I find that very few people who aren't Scottish can write Scotland well and avoid the 'cutesy' trap (my pet peeve). Robert Crichton is one of them, and this book is a wonderful read.
Crichton does a great job at conveying mining life in Fife (including the language), creating excellent characters and bringing up thoughtful discussions around socialism, miners' strikes and the Highland Clearances. No wonder it was a bestseller when it came out.
A Lowland Scottish coal miner's daughter comes of age and goes north to get herself a Highlander. She does. Thirty years later I still vividly remember the story and the characters. That's gotta count for something.
First of all, it's more than interesting that an American writer (Robert Crichton was born in New Mexico and grew up in New York), has chosen such a subject for this novel: the story of a Scottish girl, in a poor mining town in Scotland. One of the explanations is that Robert's father was a miner to, the other is that his great-grandparents were from a Scottish coal mining family. So he knows a thing or two about life in such places, as he tells us the story of Maggie Drum, a sixteen y. o. girl who wants to work hard in order to escape from poverty. Nice written, but sad enough in order to be not my cup of tea...
I enjoyed this book immensely. Though I have to admit it stressed me out, because I grabbed it from the thrift store based on the cover and a very quick glance at the first few paragraphs of the synopsis. As a Rankin I know quite a bit about my Scottish ancestry and the Highlands and have even lived in Scotland for a short period of time. Since, I am currently living through the collapse of an Empire, on the edge of Revolution and have a Revolutionary spirit that drives me crazy I just wanted an entertaining mindless read about people living in Scotland to take my mind off of all of that.
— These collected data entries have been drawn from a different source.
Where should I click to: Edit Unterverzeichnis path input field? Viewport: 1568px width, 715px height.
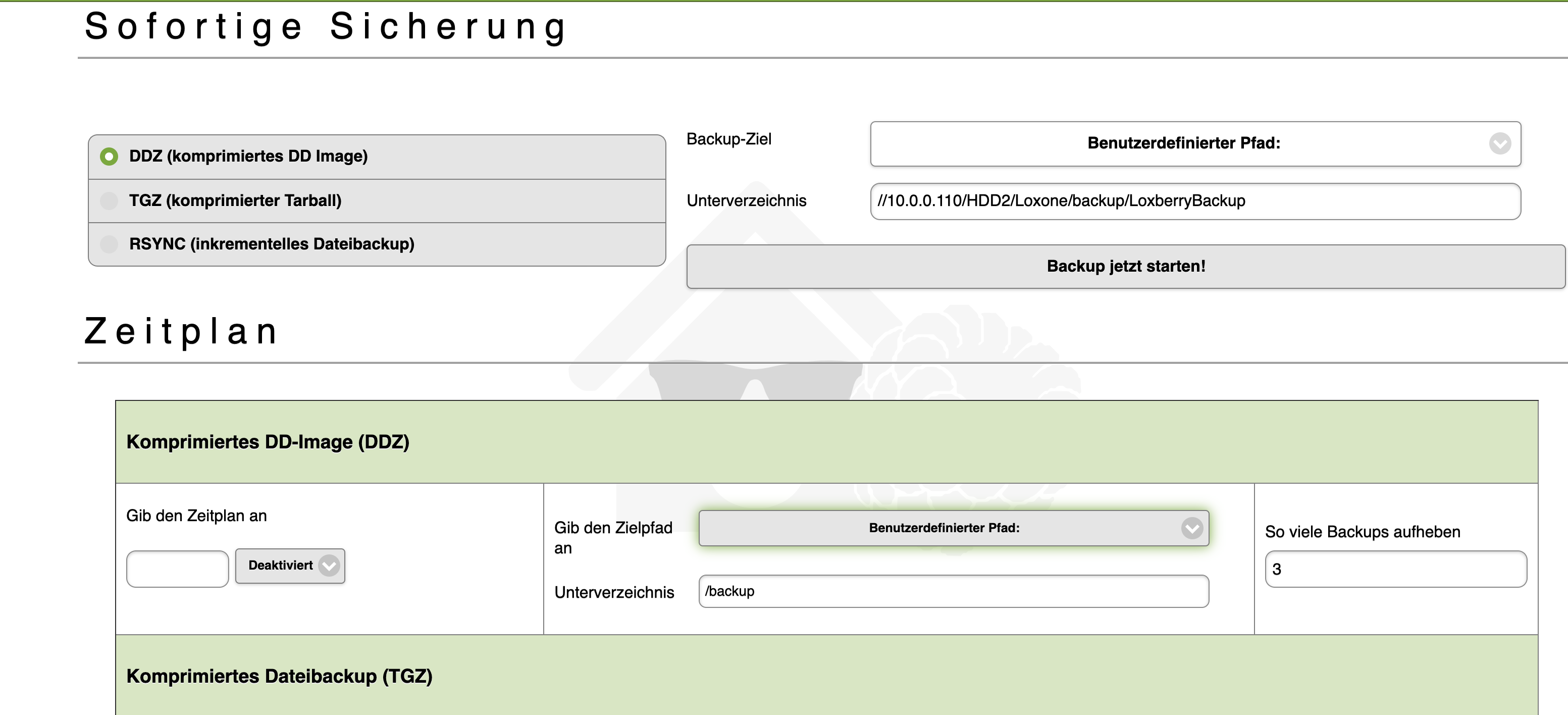pos(1196,201)
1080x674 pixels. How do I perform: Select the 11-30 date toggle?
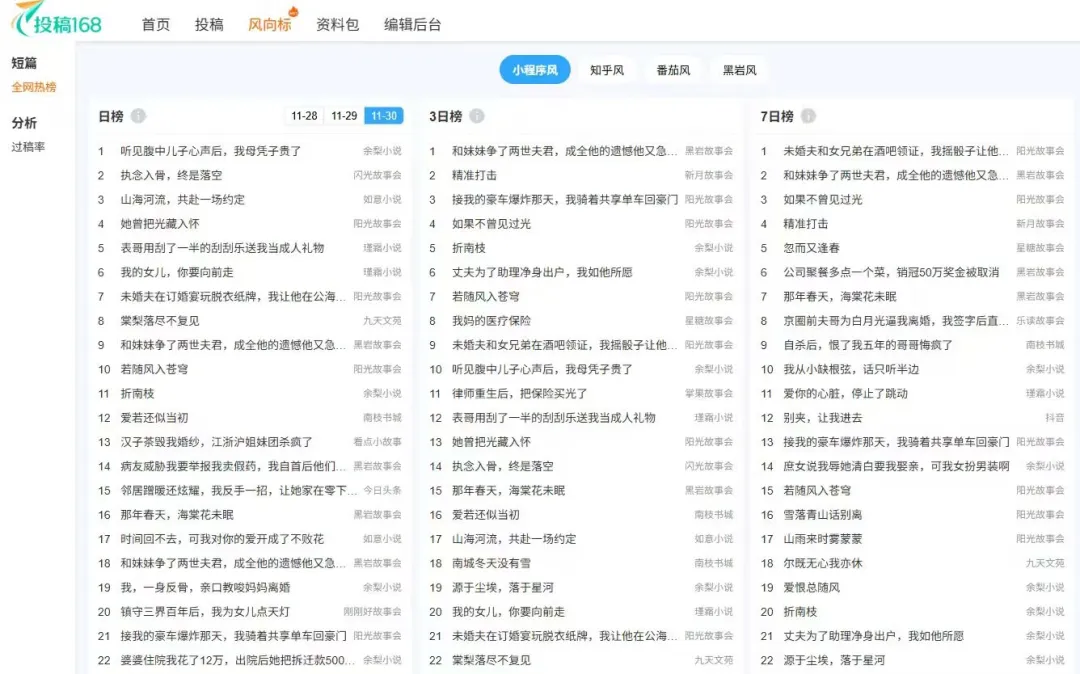[384, 116]

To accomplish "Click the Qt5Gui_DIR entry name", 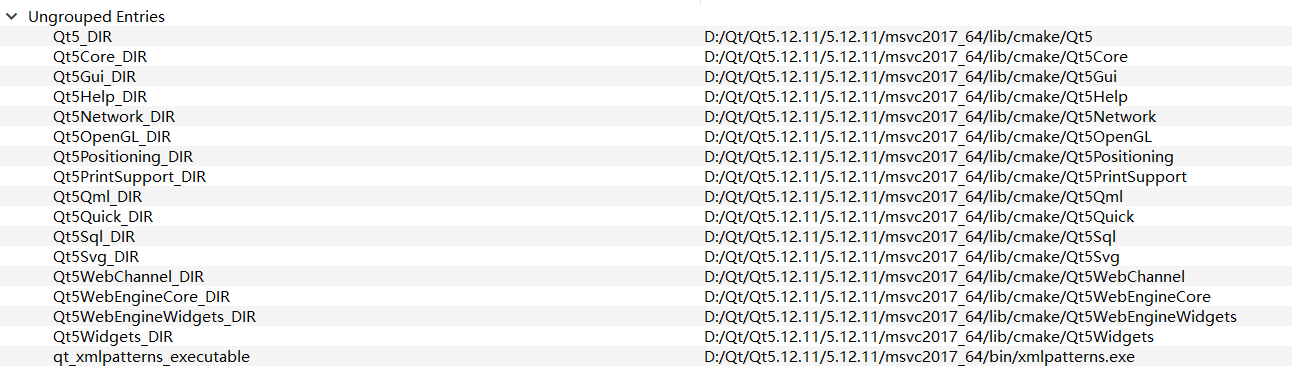I will tap(94, 77).
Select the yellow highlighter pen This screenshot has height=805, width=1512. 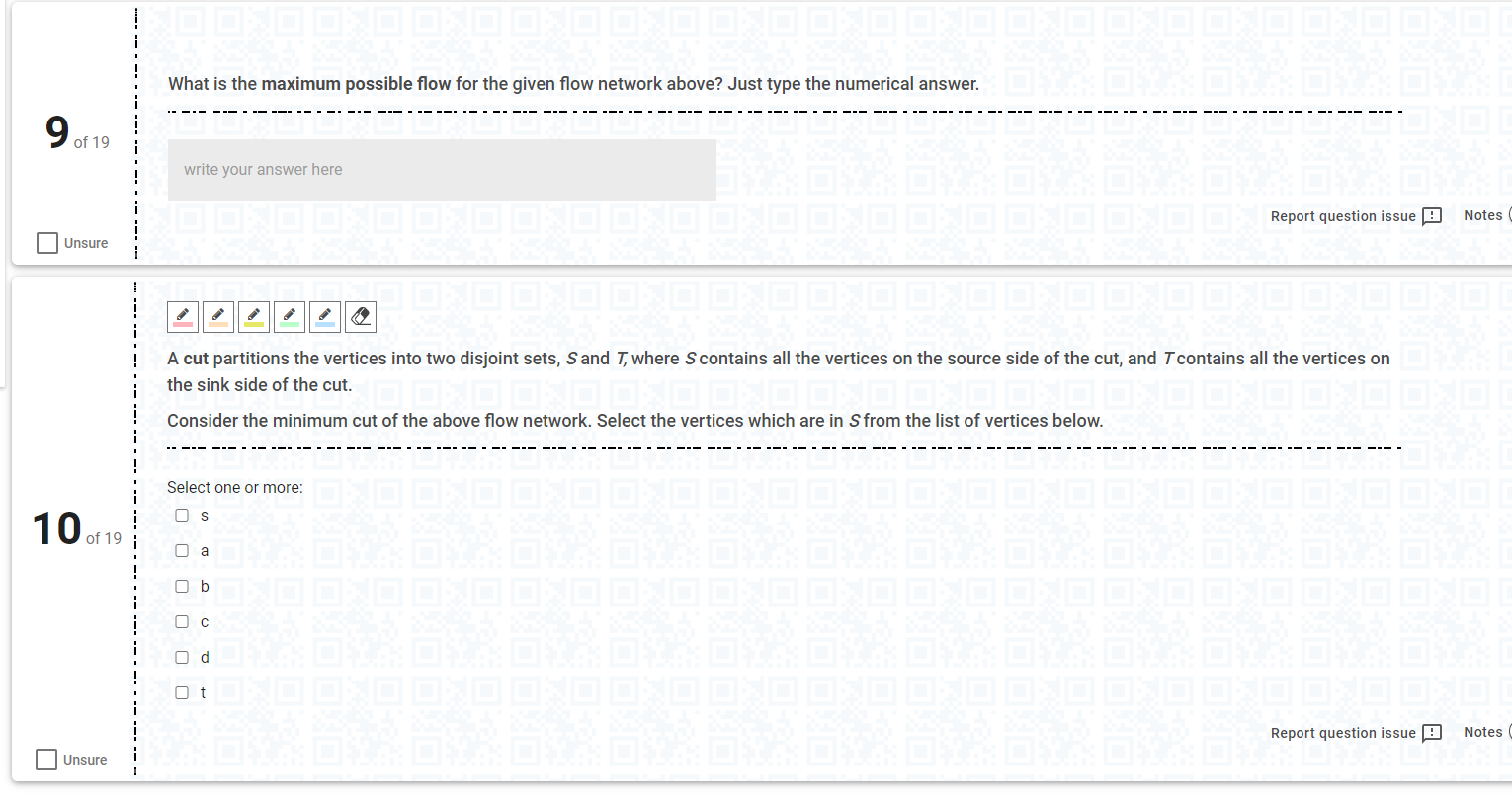(x=253, y=316)
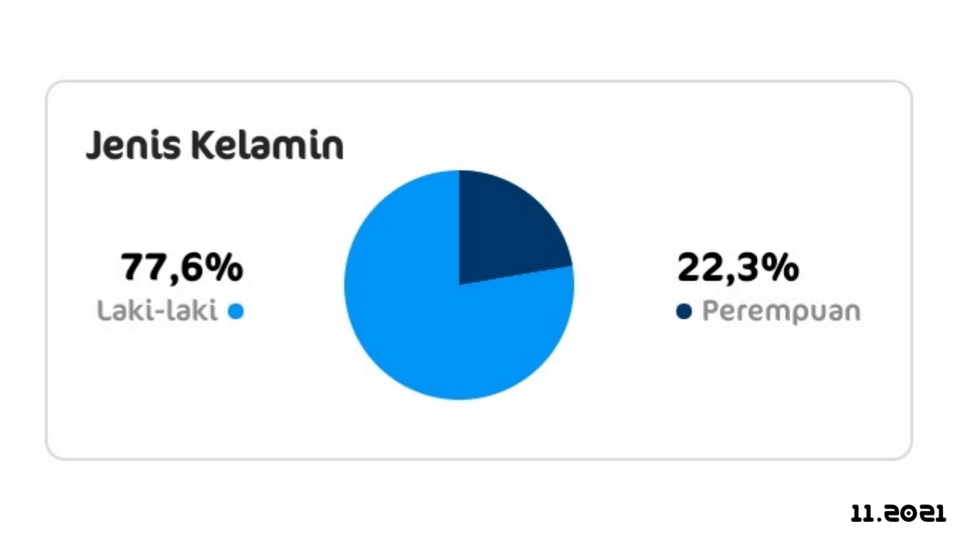
Task: Click the dark blue dot beside Perempuan
Action: (684, 312)
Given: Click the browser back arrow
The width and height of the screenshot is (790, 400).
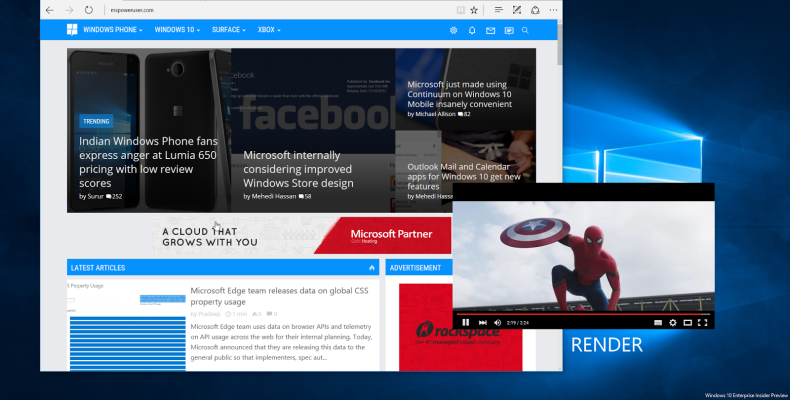Looking at the screenshot, I should point(49,10).
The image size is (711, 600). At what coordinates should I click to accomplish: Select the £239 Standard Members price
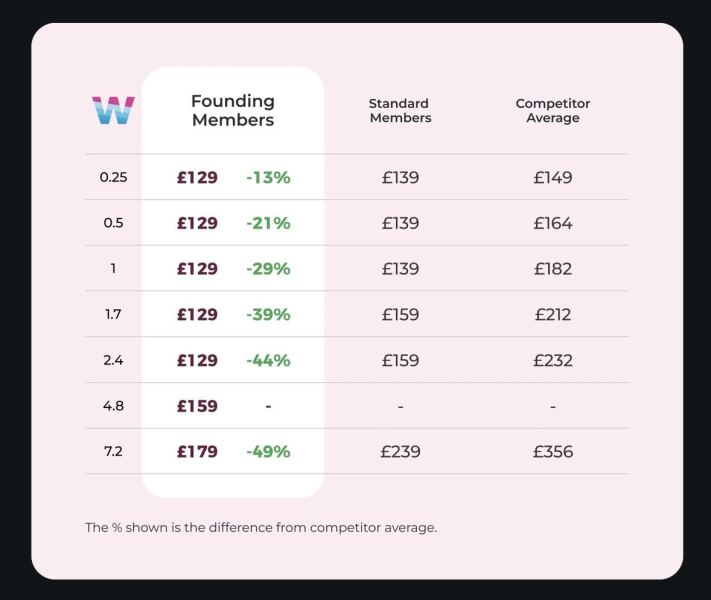click(x=400, y=452)
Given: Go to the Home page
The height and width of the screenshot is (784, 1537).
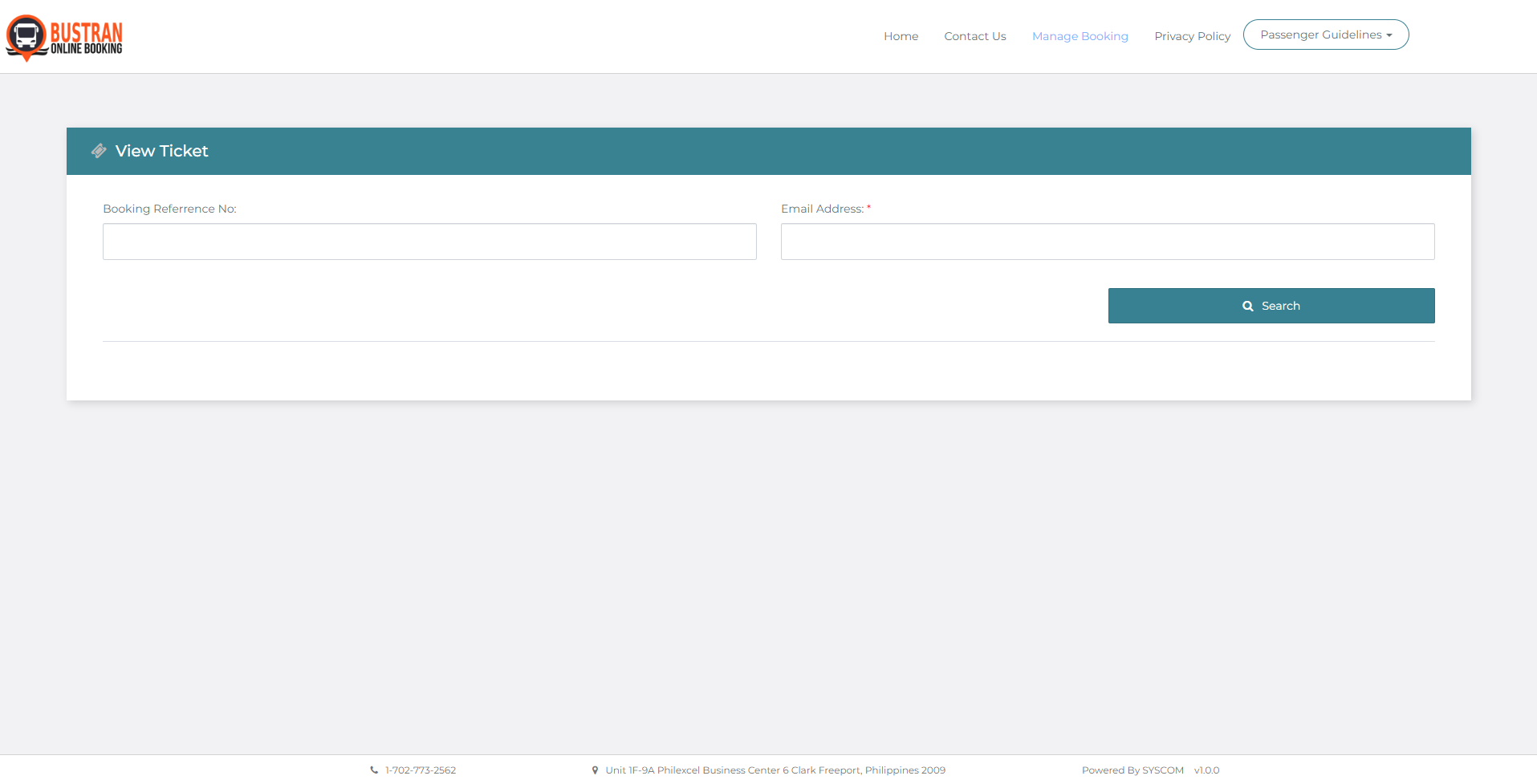Looking at the screenshot, I should [901, 36].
I definitely should have know better :)
This is a book that my husband has read and these are his thoughts on the book. What a powerful story. As I know Scotland very well it was easy to follow where he was and heading to. Yes there is no love wrote about, but you get the feeling during his days love was a difficult emotion to have. I would definitely recommend this book to anyone to enjoys this style of writing. Powerful and makes you think how lucky we are today.
Probably 3.5 stars. It took me a while to get into the book. Still unclear when the book took place late 1800’s, I think. What a bleak world, no one holds hands, or kisses or hugs. They are living on the edge of starvation. Maggie is a very determined, single-minded person. She wanted out of poverty but really only knew one way to do it, sacrifice everything and everyone. Her children seemed like a means to an end. Gallon mostly seemed bewildered.
I didn't exactly love the start of the book. I felt it started slow even though the story progressed well. The characters were portrayed in a way that you either rooted for them or hated them. The dream of Maggie to be better was imparted into the children and though one of them doesn't live to see it, they're highest aspirations were surpassed in the end.
I read this when I was in high school and really liked it. I'm not sure I would rate it as highly now. I can't remember if it was a good period fiction novel, or bordering on pulp fiction, and not sure whether I'd have known the difference at that age. I like to think it was the former.